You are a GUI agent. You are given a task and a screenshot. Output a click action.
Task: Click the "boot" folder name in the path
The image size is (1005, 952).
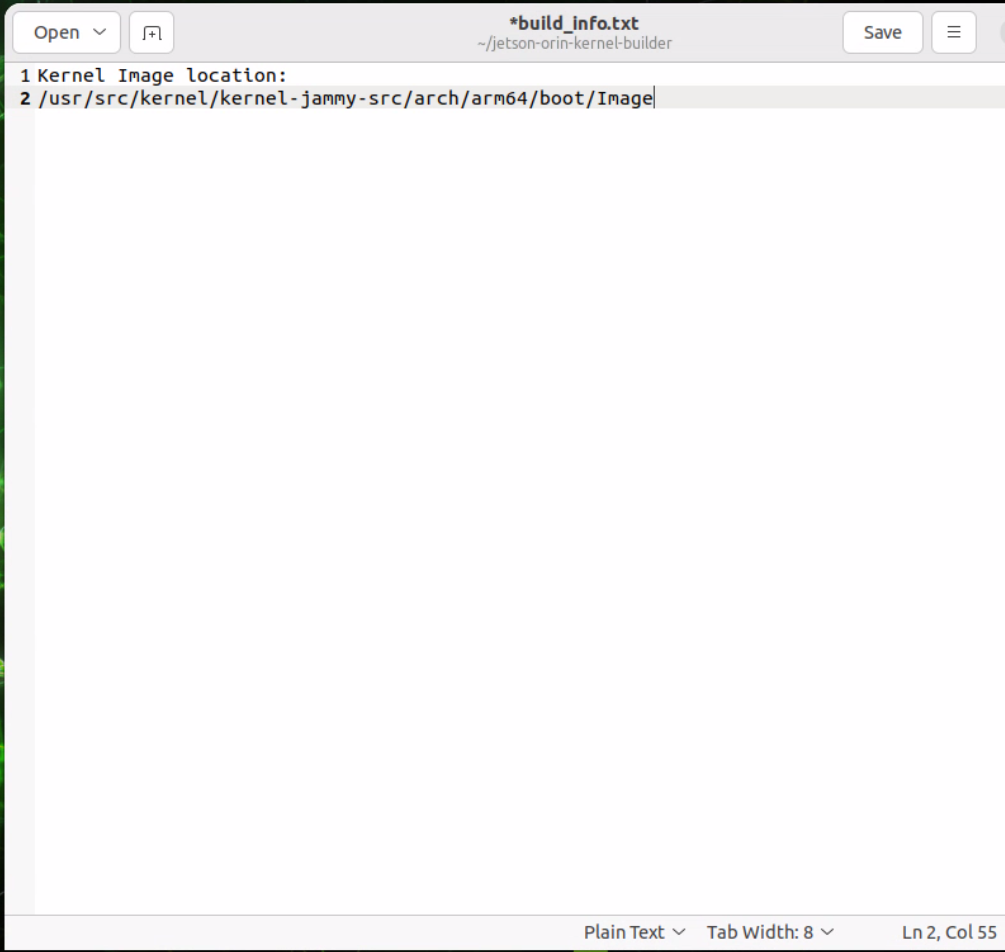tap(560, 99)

==

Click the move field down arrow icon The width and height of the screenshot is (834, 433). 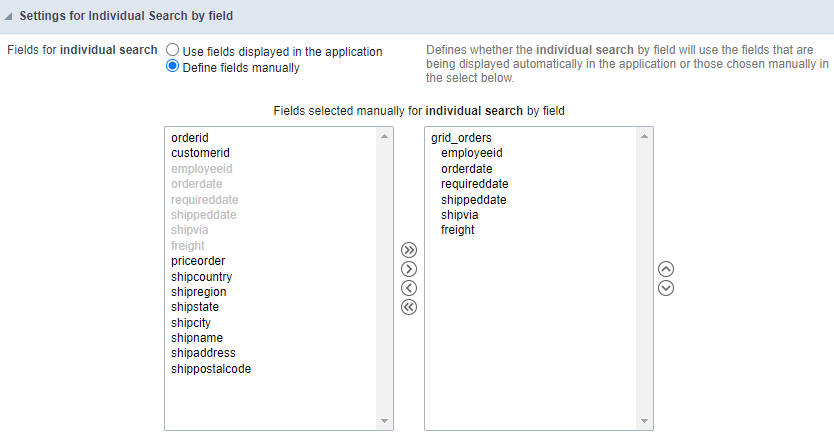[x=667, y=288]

- INSTRUCTIONS FOR THE TASK -
Starting at the line that contains "You are a GUI" and ending at the line that contains "tap(560, 99)", can you give those lines of the material as a numbered list, with blank lines skipped and the pictures left out?

- RESPONSE TO THE TASK -
1. You are a GUI agent. You are given a task and a screenshot. Output a click action.
2. Task: Click the "boot" folder name in the path
3. The image size is (1005, 952).
4. tap(560, 99)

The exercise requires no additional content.